また、李はフィリップ・オティエと相談しながら作品を描いていくが、とにかく自分が経験した範囲で物語を描くことにこだわり、そのために天安門事件については「1989年6月、私は国境近くの辺境で彫刻を学んでいたんだ。事件のことはメディアで知っただけで、目撃者といえるか? 私は・・・」(下巻p159)とフィリップに語り、この本では(日本や欧米の読者が当然興味をもつだろう)天安門事件については、ほとんど触れていない。その他の部分では、しかし歴史的な事柄が「どこにでもいる、ふつうの中国人」(あの巨大な国で、そういう仮定ができるとして、だけど)の周辺をめぐって描かれてゆく。
文革の終了によって「文革中の苦しみや悩みは きれいさっぱり 忘れ去られたようになりました。 過去の苦しみから抜け出し、 輝かしい未来を我々の手で 作り出すことに集中したのです。」(上巻p275)と語る作者の言葉は、僕には日本の敗戦時の民衆の気分を連想させると同時に、そこから「発展が最優先」という鄧小平の言葉を「最も好きな言葉」(下巻p364)として最後に書き付ける作者の「本音」につながる気がする。それは激しい歴史の流転の中で一中国人が自然に受け入れる「現在」であるように思えるし、そのことをまず日本人や欧米の人間も理解しようと試みるべきではないかと思う。そこからしか市民レベルでの対話は始まらないのではないか、と。

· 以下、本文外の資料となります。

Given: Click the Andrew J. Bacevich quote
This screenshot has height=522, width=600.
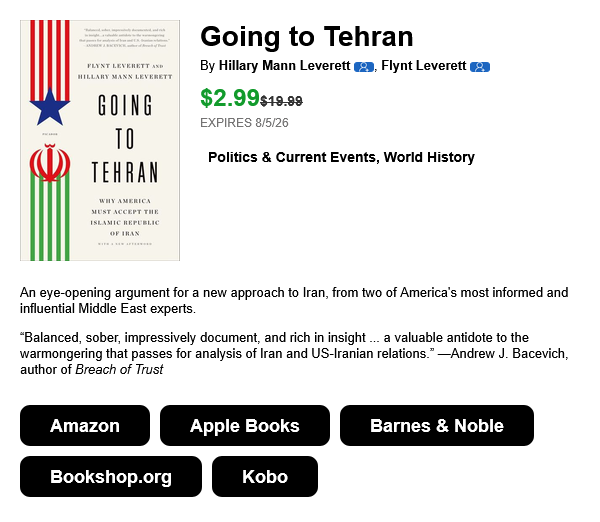Looking at the screenshot, I should point(294,353).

ところで、作者の父も作者も文革の過激化の中で、彼らの出自が地主階級であったことで苦難を余儀なくされるのだが、その山西省の故郷の風景がこれである。
これって、一時話題になった華僑の世界ネットワークを持っている一族の独特な住居では?
ともあれ、ものすごい作品であることは間違いない。読者によって印象も批判も様々だと思うが、一漫画家の率直な自伝=中国現代史としてきわめて興味深い。